President Vaclav Klaus and his Austrian counterpart Thomas Klestil, who arrived on a one-day visit to the Czech Republic on Thursday, have discussed Czech-Austrian relations and cooperation within the EU. The two presidents also touched upon controversial questions of Czech-Austrian relations. However, according to President Klaus they did not mention the so-called Benes decrees in their conversation and Mr Klaus himself is not preparing any specific gestures, demanded by some Austrian politicians in connection with the Benes decrees, which sanctioned the deportation of ethnic Germans from Czechoslovakia after the Second World War. President Klestil said that Austrian leaders were pleased at the progress in the so-called Melk process, which was designed to assure expert security for the Temelin nuclear power plant. The power station is located close to the Czech-Austrian border and has been the cause of many protests in the nuclear-free Austria.
The Czech Prime Minister Vladimir Spidla and the outgoing Justice Minister Pavel Rychetsky have agreed on the successor to Mr Rychetsky in the post, but the name will be disclosed after Mr Spidla returns from his US trip. Mr Rychetsky, whose candidacy to the Constitutional Court was approved by the Senate on Wednesday, has said he plans to resign on Tuesday, while proposing his successor at the same time. Among the names, Czech media have been mentioning in connection with the post are Ceske Budejovice-based lawyer Vladimir Papez, Education Minister Petra Buzkova, the deputy chairwoman of the lower house Jitka Kupcova and Social Democrat MPs Zdenek Koudelka and Stanislav Krecek.
The Finance Ministry said on Wednesday that the government's budget gap would grow faster than expected this year to about 8.3 percent of GDP, nearly three times the limit for European Union countries. Rising social costs, bank bailouts and a cleanup after last year's devastating floods would contribute to what the ministry said would be a public finance deficit of more than 196 billion crowns (7.2 billion dollars) by the end of 2003. Earlier this year the ministry estimated a 176 billion deficit, well above the 111 billion crowns set budget for 2003 approved by parliament. Last year's deficit was 45 billion crowns. The government has proposed a broad series of tax hikes, government layoffs, pension cuts and other reforms in the hope of reducing the deficit to 4 percent by 2006 and below 3 percent by 2010, the year Prague hopes to join the euro zone. Parliament is expected to begin acting on the reform package in September.
The Czech power company CEZ, Europe's second largest electricity exporter, emerged as a frontrunner on Thursday after Slovakia reopened a tender for the indebted utility Slovenske Elektrarne. CEZ said on Thursday it would bid in the tender after the Slovak government reopened the stalled sell-off on Wednesday, a move widely seen as a nod to CEZ to enter the race and jumpstart the process. In acquiring the Slovak firm, the cash-rich CEZ is looking to make itself a significant player in the region and open a path to Hungary and the Balkan countries as European Union accession looms next May. Slovakia is offering to sell 49 percent and management control in the dominant utility. It received eight bids in the preliminary round that closed last September.
The newly elected director of the public broadcaster Czech Television Jiri Janecek has said that he would like to make the face of Czech Television younger and wake the station up. Mr Janecek assumed his post on Thursday, leaving his duties as anchor of the prime time news programme and head of the news department for the station. Jiri Janecek who was elected by the Czech Television Council on Wednesday, said that motivation of employees should be the key to improving the image of the television while keeping its public-service character. He also said he is preparing personnel changes in the station's management and that he would also like to continue with the station's restructuring that was begun under the previous management.

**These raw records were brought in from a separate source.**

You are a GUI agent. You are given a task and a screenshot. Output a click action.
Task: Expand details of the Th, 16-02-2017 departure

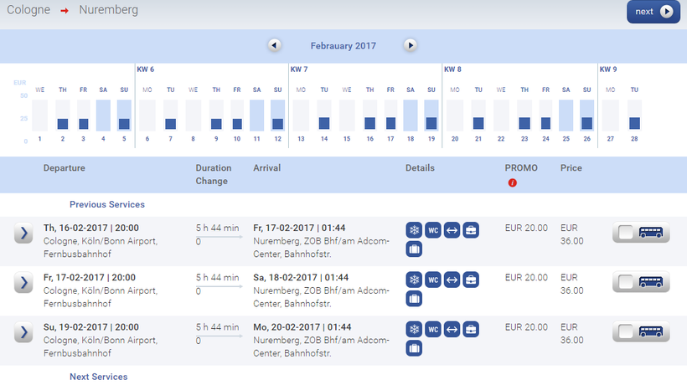tap(23, 234)
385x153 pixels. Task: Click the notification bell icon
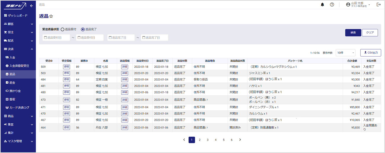click(x=323, y=4)
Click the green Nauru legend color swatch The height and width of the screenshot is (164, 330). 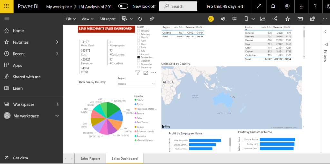coord(136,100)
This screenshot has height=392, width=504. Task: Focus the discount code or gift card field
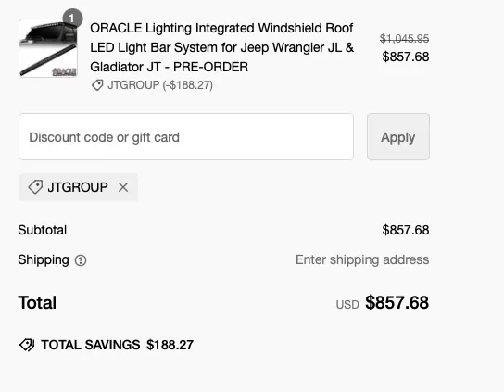tap(186, 136)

Police in Karlovy Vary say a passer-by found an unknown explosive in a plastic bag at a parking lot in the town on Thursday. Police closed off the place immediately and called a bomb disposal expert to defuse the explosive. According to a local police officer there was also an unknown explosive system in the bag. The type and origin of the explosive have not yet been identified.
A 25-year-old Czech woman, whose body was discovered on the Spanish island of Tenerife earlier this month, most probably did not die a violent death, according to reports supplied to the Czech Foreign Ministry. The ministry's spokesman said that Spanish police are not investigating the death as a murder. He added that officials had already asked the woman's relatives to arrive in Tenerife to assist in the identification. The dead woman had probably been working in Tenerife for several weeks as a waitress or salesclerk, and her family had had no word from her since July 7.
Cloudy skies and rain are forecast for most of Friday with maximum daytime temperatures reaching 27 degrees Celsius.